**** Given entries ****
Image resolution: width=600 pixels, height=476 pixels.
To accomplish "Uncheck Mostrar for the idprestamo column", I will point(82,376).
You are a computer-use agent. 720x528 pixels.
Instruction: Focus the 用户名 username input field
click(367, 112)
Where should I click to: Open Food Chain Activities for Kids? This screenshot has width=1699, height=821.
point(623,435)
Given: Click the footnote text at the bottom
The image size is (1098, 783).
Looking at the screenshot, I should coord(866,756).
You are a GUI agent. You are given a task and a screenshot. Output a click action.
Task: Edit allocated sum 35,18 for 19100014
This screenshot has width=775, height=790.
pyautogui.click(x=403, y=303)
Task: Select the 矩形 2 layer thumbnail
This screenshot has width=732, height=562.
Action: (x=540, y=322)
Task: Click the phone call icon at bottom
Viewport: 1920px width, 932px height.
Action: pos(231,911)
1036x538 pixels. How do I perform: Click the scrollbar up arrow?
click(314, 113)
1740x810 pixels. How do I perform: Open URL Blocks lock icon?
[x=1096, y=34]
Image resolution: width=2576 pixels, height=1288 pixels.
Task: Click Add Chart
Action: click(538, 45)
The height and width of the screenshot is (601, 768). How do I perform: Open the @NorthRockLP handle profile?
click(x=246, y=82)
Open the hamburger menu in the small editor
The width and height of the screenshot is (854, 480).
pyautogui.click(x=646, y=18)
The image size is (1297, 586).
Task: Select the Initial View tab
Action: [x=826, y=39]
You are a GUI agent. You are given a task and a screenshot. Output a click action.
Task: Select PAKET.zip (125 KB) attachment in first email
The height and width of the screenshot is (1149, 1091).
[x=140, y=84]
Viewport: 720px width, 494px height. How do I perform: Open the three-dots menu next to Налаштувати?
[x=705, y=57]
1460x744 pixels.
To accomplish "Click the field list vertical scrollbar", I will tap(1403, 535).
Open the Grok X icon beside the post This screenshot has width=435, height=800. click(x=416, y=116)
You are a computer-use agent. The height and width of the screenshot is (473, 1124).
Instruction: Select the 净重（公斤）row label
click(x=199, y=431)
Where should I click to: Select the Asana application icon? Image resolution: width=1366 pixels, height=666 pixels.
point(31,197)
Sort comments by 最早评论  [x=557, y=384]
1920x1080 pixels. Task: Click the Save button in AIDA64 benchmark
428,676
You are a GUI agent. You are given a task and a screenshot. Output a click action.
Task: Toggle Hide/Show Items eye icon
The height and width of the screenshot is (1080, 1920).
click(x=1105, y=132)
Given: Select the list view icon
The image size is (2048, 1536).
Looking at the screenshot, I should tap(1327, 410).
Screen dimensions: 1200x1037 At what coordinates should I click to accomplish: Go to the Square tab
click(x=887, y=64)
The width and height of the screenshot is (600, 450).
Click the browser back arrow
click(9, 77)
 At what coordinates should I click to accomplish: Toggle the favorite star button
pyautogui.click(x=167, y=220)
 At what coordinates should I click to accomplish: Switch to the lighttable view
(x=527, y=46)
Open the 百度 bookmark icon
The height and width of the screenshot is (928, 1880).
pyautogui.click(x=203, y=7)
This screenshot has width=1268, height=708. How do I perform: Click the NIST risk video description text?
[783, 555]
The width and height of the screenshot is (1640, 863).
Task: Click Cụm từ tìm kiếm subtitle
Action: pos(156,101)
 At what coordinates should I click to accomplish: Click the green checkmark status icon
****
* **What is expected**: Pull out each line of the items above that contains the string "Viewport".

* **The completed task**:
Viewport: 1920px width, 932px height.
Viewport: 720px width, 494px height. How do I perform: Open the three-dots menu next to Налаштувати?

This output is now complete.